Helles Glennie
University of Copenhagen, Universitetsparken 1, 2100 Copenhagen, Denmark.
J R Soc Interface. 2008 Apr 6;5(21):387-96. doi: 10.1098/rsif.2007.1278.
Protein structure prediction is one of the major challenges in bioinformatics today. Throughout the past five decades, many different algorithmic approaches have been attempted, and although progress has been made the problem remains unsolvable even for many small proteins. While the general objective is to predict the three-dimensional structure from primary sequence, our current knowledge and computational power are simply insufficient to solve a problem of such high complexity. Some prediction algorithms do, however, appear to perform better than others, although it is not always obvious which ones they are and it is perhaps even less obvious why that is. In this review, the reported performance results from 18 different recently published prediction algorithms are compared. Furthermore, the general algorithmic settings most likely responsible for the difference in the reported performance are identified, and the specific settings of each of the 18 prediction algorithms are also compared. The average normalized r.m.s.d. scores reported range from 11.17 to 3.48. With a performance measure including both r.m.s.d. scores and CPU time, the currently best-performing prediction algorithm is identified to be the I-TASSER algorithm. Two of the algorithmic settings--protein representation and fragment assembly--were found to have definite positive influence on the running time and the predicted structures, respectively. There thus appears to be a clear benefit from incorporating this knowledge in the design of new prediction algorithms.
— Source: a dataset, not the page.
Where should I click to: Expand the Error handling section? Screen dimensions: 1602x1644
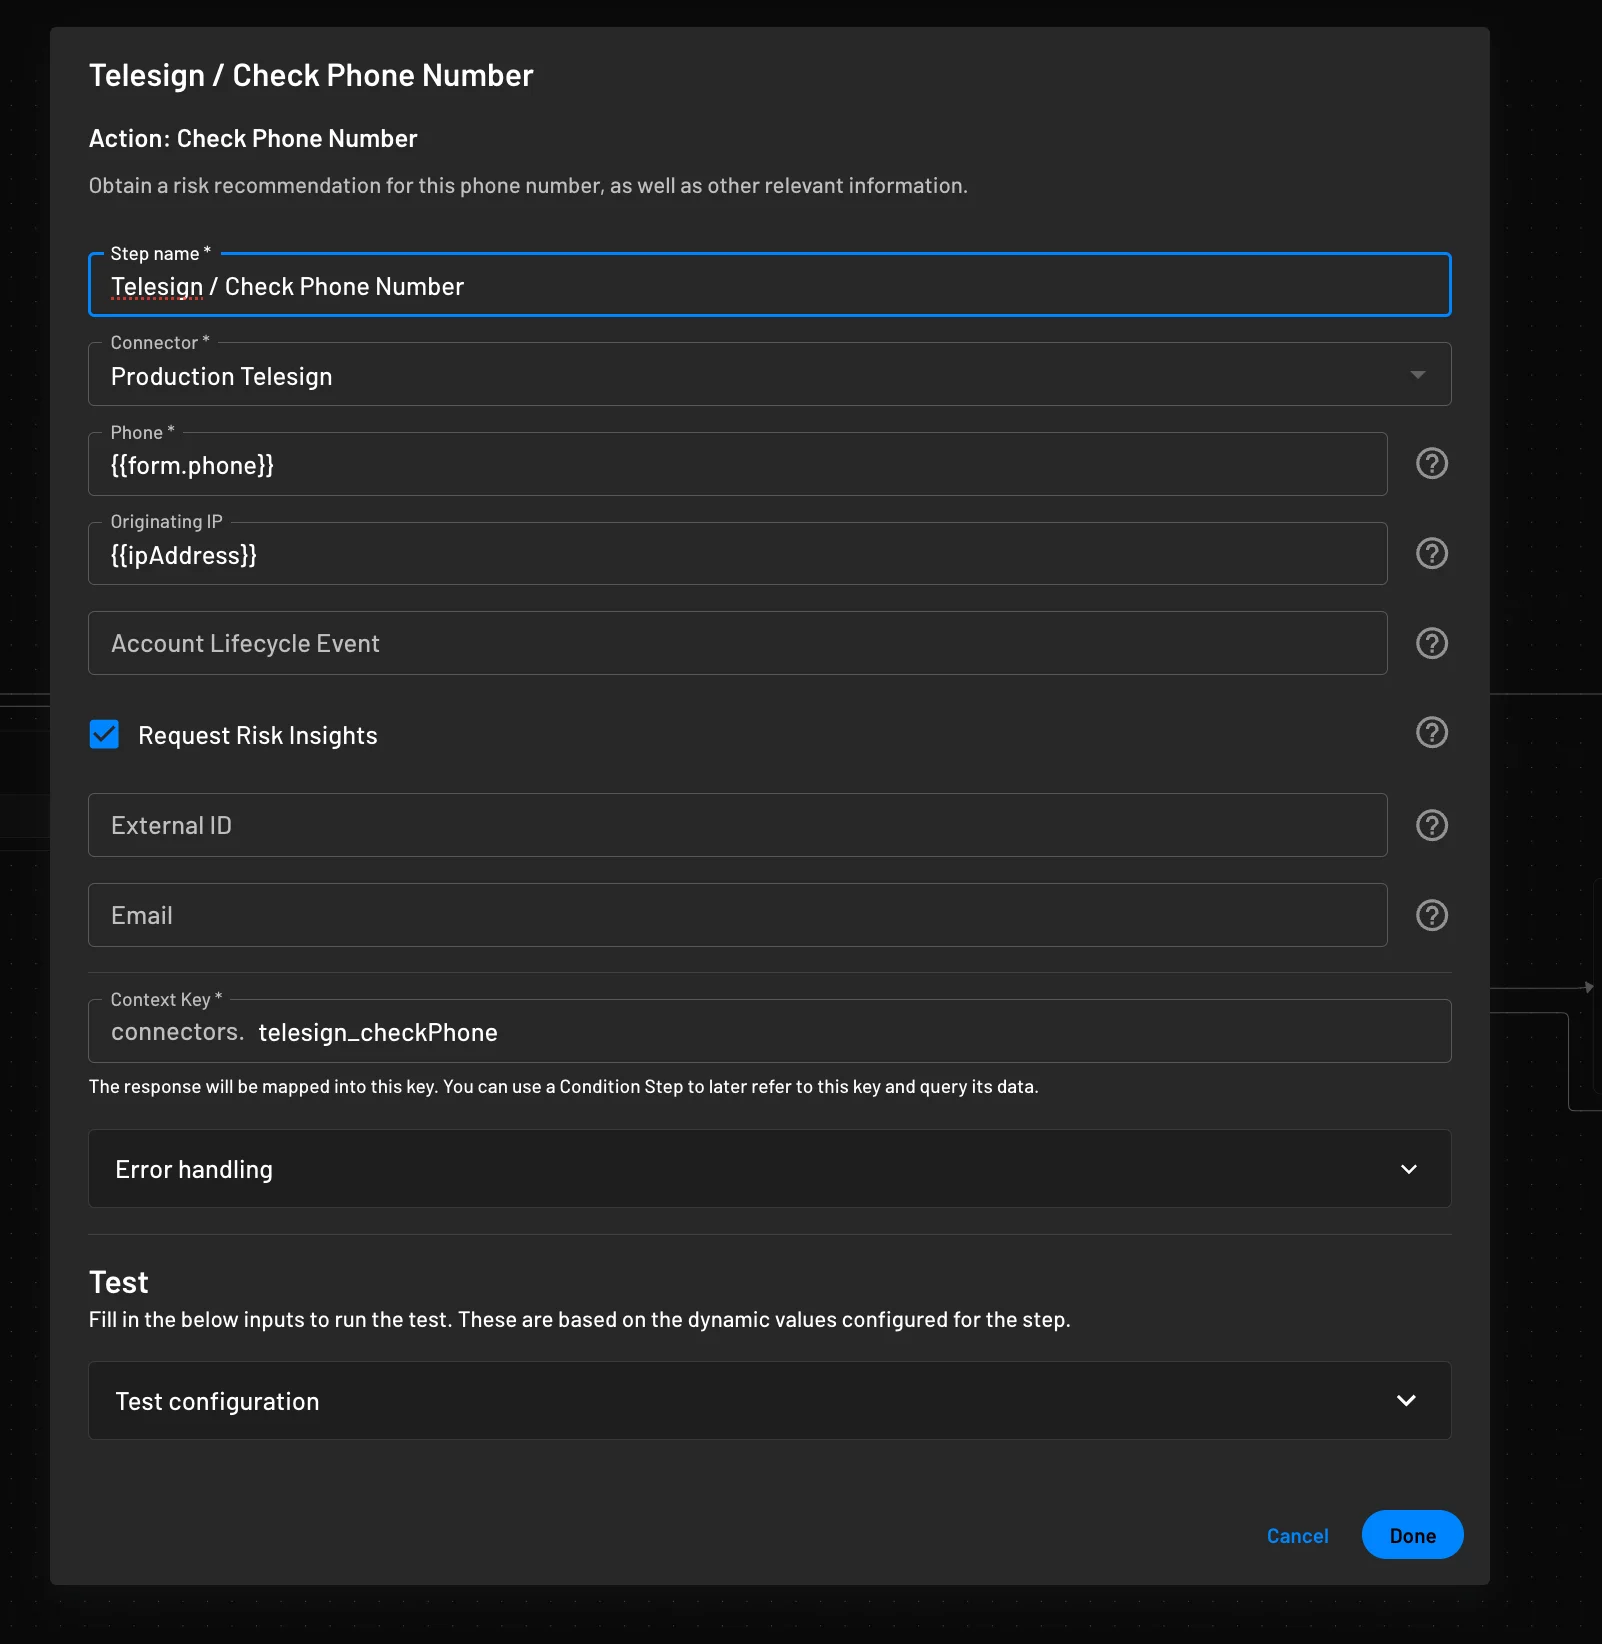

蛋白质结构预测是当今生物信息学中的主要挑战之一。在过去的五十年里,人们尝试了许多不同的算法方法,尽管取得了一些进展,但即使对于许多小蛋白质来说,这个问题仍然无法解决。虽然总体目标是从一级序列预测三维结构,但我们目前的知识和计算能力根本不足以解决如此高复杂性的问题。然而,一些预测算法似乎比其他算法表现得更好,尽管并不总是清楚哪些算法是这样,而且为什么会这样可能更不明显。在这篇综述中,比较了最近发表的18种不同预测算法的报告性能结果。此外,确定了最有可能导致报告性能差异的一般算法设置,并比较了18种预测算法中每种算法的具体设置。报告的平均归一化均方根偏差分数范围为11.17至3.48。通过一种包括均方根偏差分数和CPU时间的性能度量,确定目前性能最佳的预测算法是I-TASSER算法。发现其中两个算法设置——蛋白质表示和片段组装——分别对运行时间和预测结构有明确的积极影响。因此,将这些知识纳入新的预测算法设计中似乎有明显的好处。